Rewrite the items below with "dropdown" changed to "menu" wherever it occurs, leaving everything else as it is.

** Begin The data **

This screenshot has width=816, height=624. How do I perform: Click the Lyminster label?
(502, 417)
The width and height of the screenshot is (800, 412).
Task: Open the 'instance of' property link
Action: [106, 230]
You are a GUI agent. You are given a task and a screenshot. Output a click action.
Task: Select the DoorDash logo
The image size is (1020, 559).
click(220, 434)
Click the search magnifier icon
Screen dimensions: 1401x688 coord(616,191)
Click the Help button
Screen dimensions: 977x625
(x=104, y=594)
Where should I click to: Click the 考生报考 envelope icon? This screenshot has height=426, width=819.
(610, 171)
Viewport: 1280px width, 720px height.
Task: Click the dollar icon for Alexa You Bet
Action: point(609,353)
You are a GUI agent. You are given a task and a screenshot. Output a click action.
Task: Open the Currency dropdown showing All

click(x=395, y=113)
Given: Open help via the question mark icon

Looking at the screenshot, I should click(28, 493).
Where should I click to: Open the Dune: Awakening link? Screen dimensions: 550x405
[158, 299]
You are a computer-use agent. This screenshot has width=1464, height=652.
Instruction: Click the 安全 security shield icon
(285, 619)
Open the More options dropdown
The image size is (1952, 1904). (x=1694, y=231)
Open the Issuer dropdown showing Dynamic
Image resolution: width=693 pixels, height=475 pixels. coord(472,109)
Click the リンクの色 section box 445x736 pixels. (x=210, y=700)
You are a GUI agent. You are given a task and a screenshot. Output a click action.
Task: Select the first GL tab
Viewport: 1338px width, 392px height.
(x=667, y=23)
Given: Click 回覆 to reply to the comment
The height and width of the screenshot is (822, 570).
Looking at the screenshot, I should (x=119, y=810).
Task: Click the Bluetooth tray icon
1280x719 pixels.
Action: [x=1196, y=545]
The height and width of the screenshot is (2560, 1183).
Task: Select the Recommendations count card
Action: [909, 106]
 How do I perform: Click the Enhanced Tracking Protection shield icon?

** End The data **

### Finished exercise:
This screenshot has width=816, height=624. How do I perform: Click the Lyminster label?
(502, 417)
The width and height of the screenshot is (800, 412).
Task: Open the 'instance of' property link
Action: [106, 230]
You are a GUI agent. You are given a task and a screenshot. Output a click action.
Task: Select the DoorDash logo
The image size is (1020, 559).
click(220, 434)
Click the search magnifier icon
Screen dimensions: 1401x688 coord(616,191)
Click the Help button
Screen dimensions: 977x625
(x=104, y=594)
Where should I click to: Click the 考生报考 envelope icon? This screenshot has height=426, width=819.
(610, 171)
Viewport: 1280px width, 720px height.
Task: Click the dollar icon for Alexa You Bet
Action: point(609,353)
You are a GUI agent. You are given a task and a screenshot. Output a click action.
Task: Open the Currency menu showing All

click(x=395, y=113)
Given: Open help via the question mark icon

Looking at the screenshot, I should click(28, 493).
Where should I click to: Open the Dune: Awakening link? Screen dimensions: 550x405
[158, 299]
You are a computer-use agent. This screenshot has width=1464, height=652.
Instruction: Click the 安全 security shield icon
(285, 619)
Open the More options menu
The image size is (1952, 1904). (x=1694, y=231)
Open the Issuer menu showing Dynamic
Image resolution: width=693 pixels, height=475 pixels. coord(472,109)
Click the リンクの色 section box 445x736 pixels. (x=210, y=700)
You are a GUI agent. You are given a task and a screenshot. Output a click action.
Task: Select the first GL tab
Viewport: 1338px width, 392px height.
(x=667, y=23)
Given: Click 回覆 to reply to the comment
The height and width of the screenshot is (822, 570).
Looking at the screenshot, I should (x=119, y=810).
Task: Click the Bluetooth tray icon
1280x719 pixels.
Action: [x=1196, y=545]
The height and width of the screenshot is (2560, 1183).
Task: Select the Recommendations count card
Action: [909, 106]
 How do I perform: Click the Enhanced Tracking Protection shield icon?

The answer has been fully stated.